# Instructions for the task
Each line from the one that holds "Given: Click hex view scroll-up arrow" to the end of the entries is to be given again exactly. Do not include pictures.

____________

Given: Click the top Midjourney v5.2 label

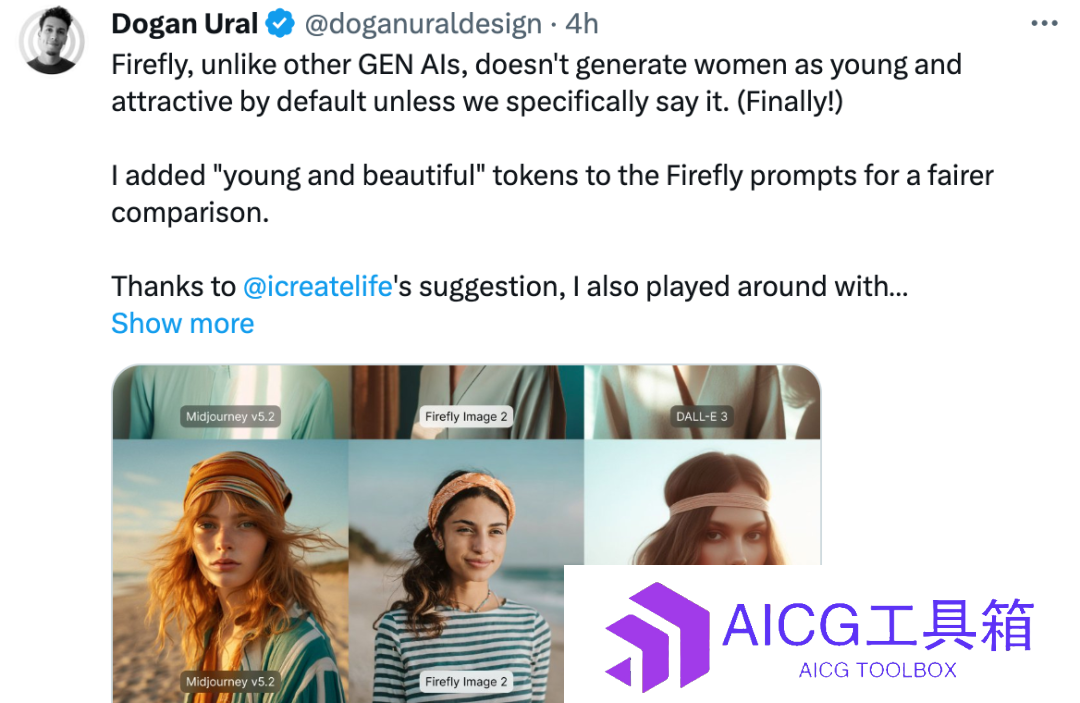Looking at the screenshot, I should 230,417.
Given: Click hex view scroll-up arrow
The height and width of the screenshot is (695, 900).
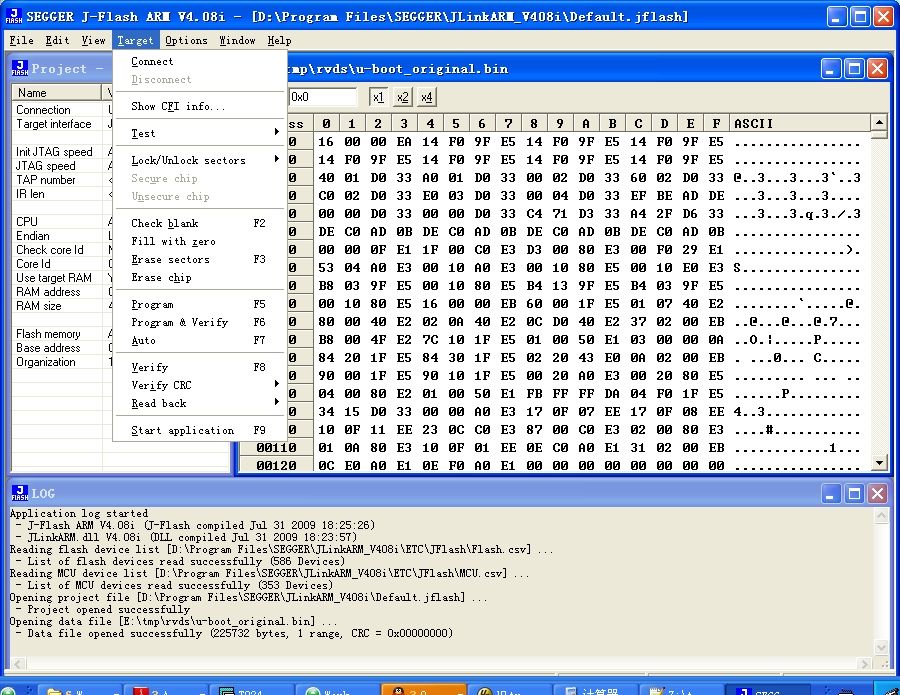Looking at the screenshot, I should [x=879, y=124].
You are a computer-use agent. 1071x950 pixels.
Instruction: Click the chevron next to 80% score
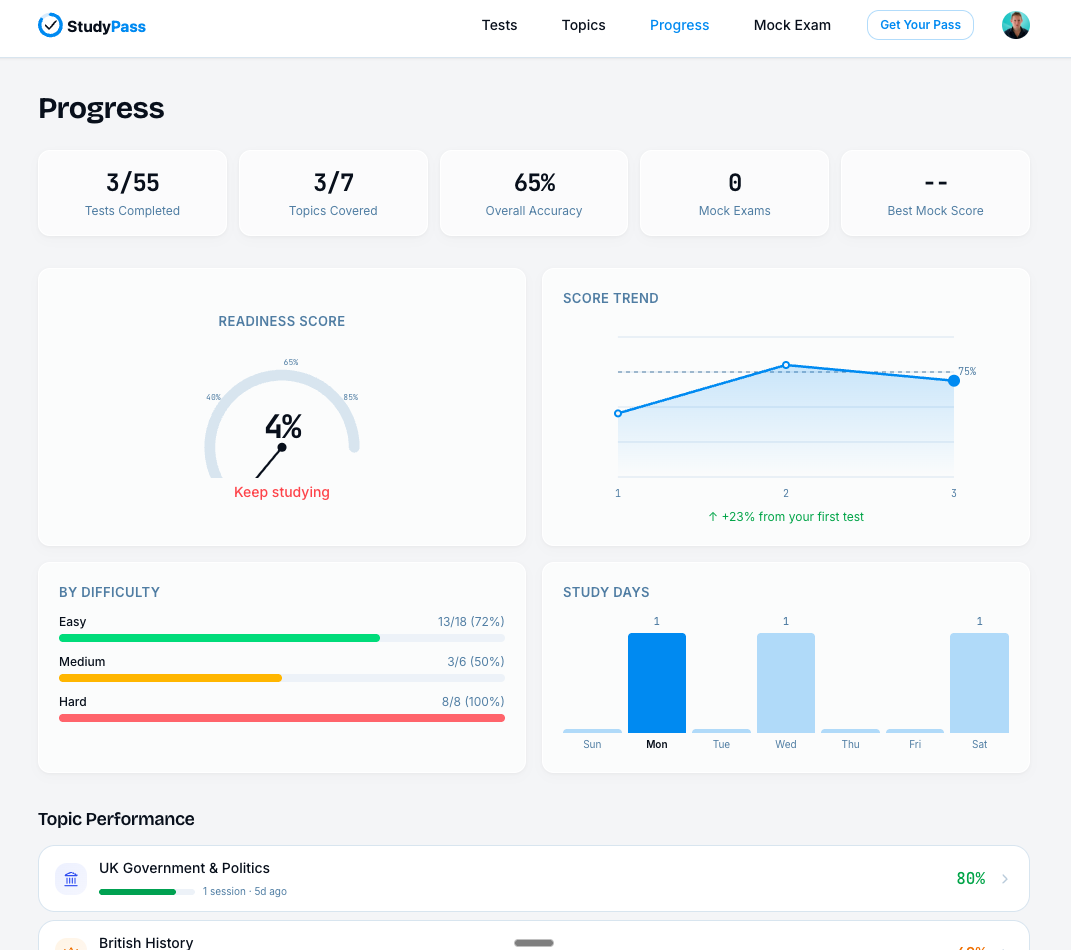[x=1003, y=878]
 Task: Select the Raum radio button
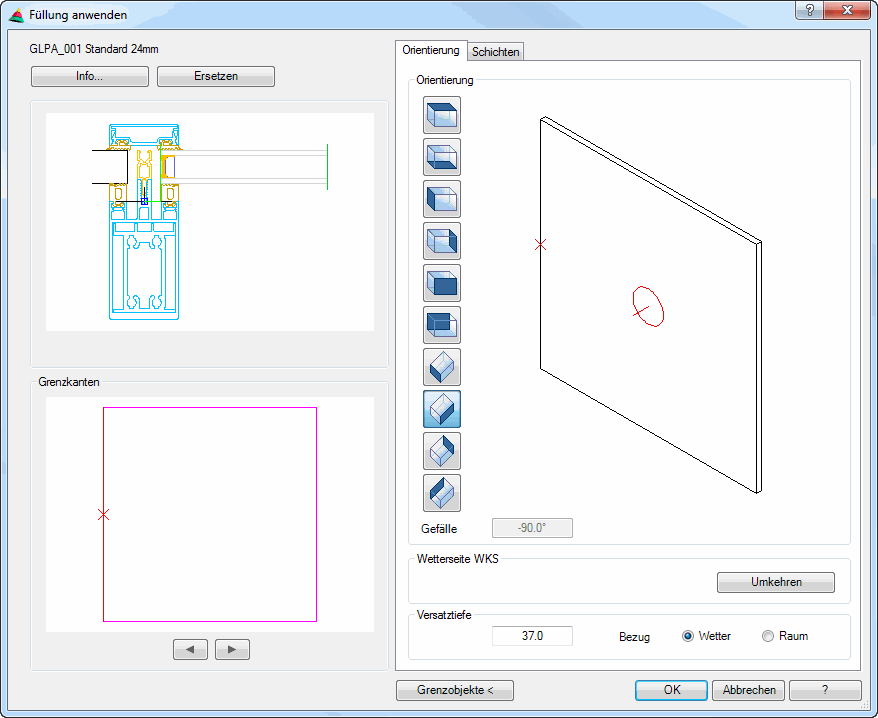coord(768,636)
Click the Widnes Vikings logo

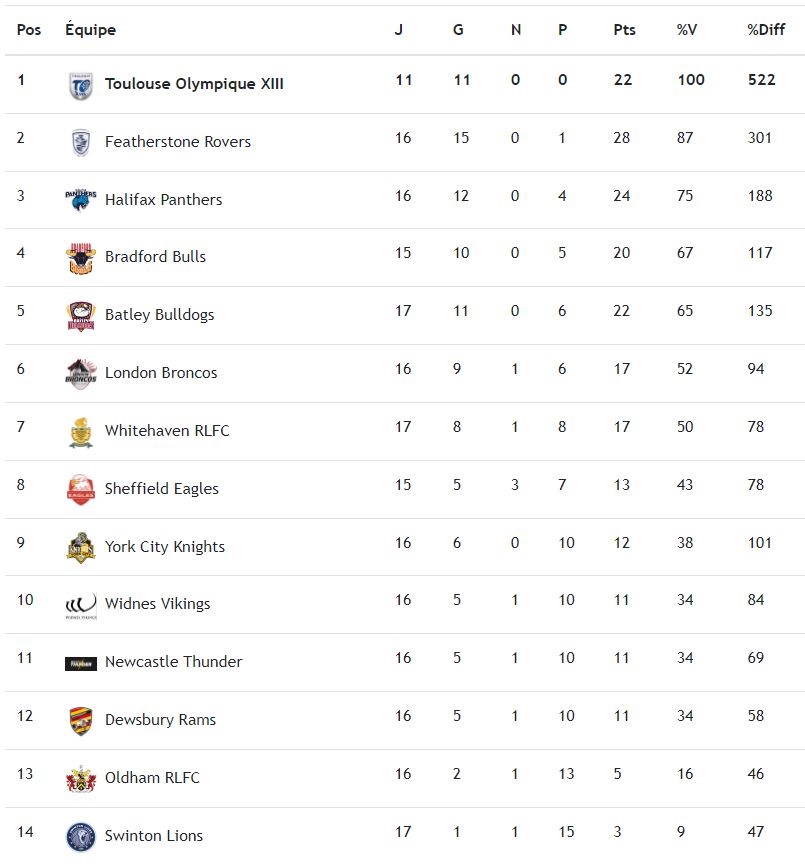(x=81, y=605)
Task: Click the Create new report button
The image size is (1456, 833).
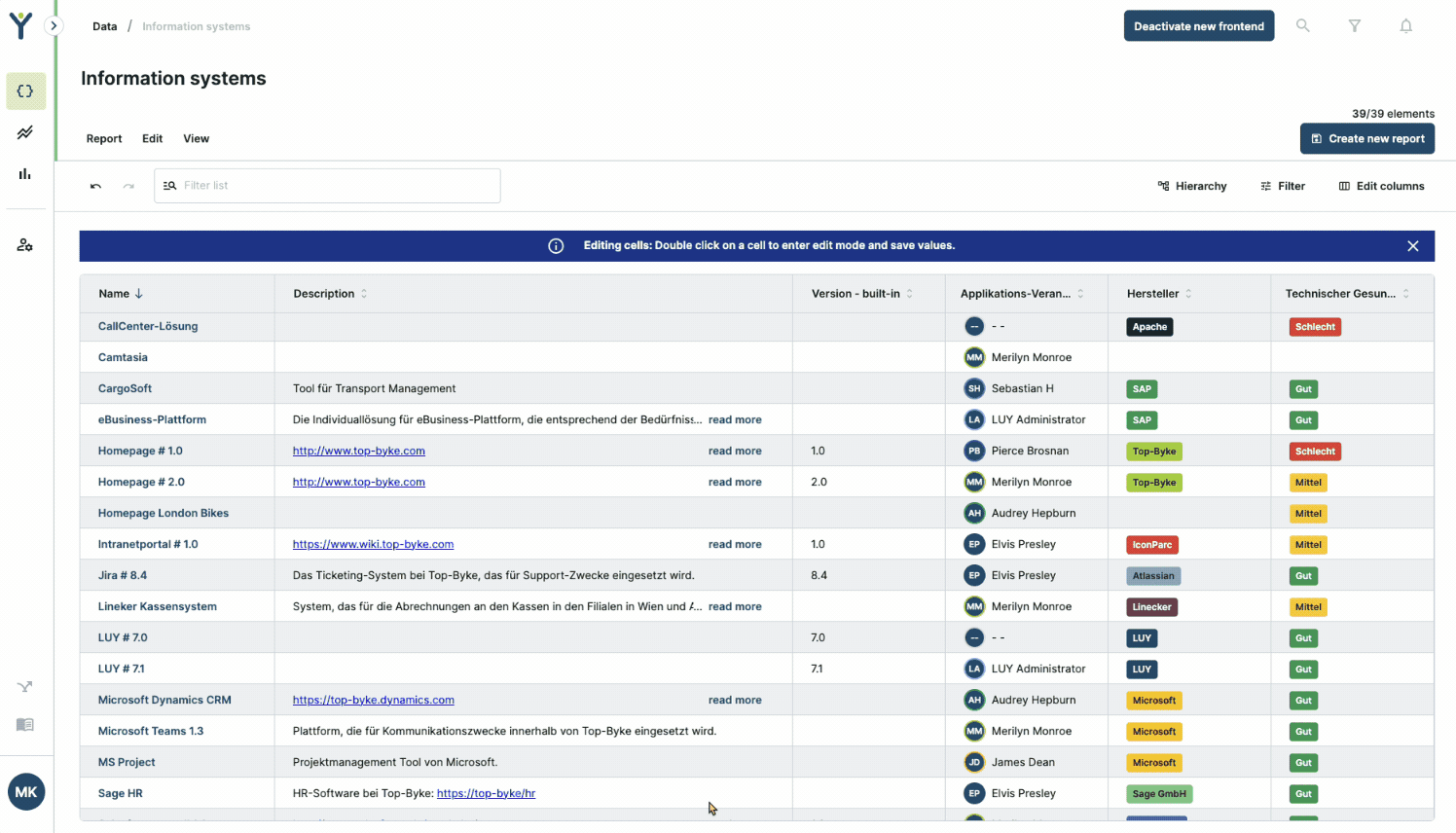Action: pos(1366,139)
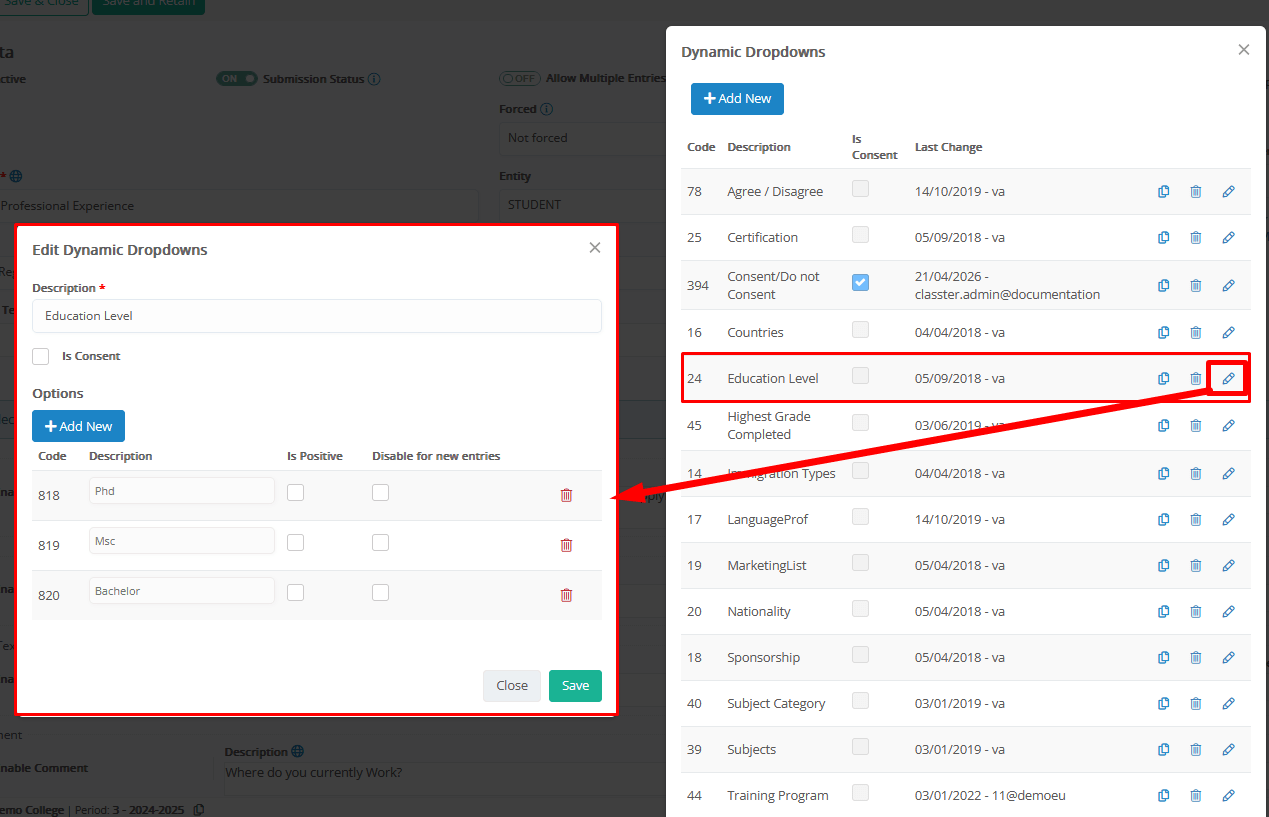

____________

# Answer section
Given: Click hex view scroll-up arrow
The height and width of the screenshot is (695, 900).
Looking at the screenshot, I should [x=879, y=124].
You are a computer-use agent. 1071x950 pixels.
Instruction: Click the chevron next to 80% score
[x=1003, y=878]
 Task: Select the Raum radio button
coord(768,636)
Click the Widnes Vikings logo

(x=81, y=605)
Task: Click the Create new report button
The image size is (1456, 833).
Action: pos(1366,139)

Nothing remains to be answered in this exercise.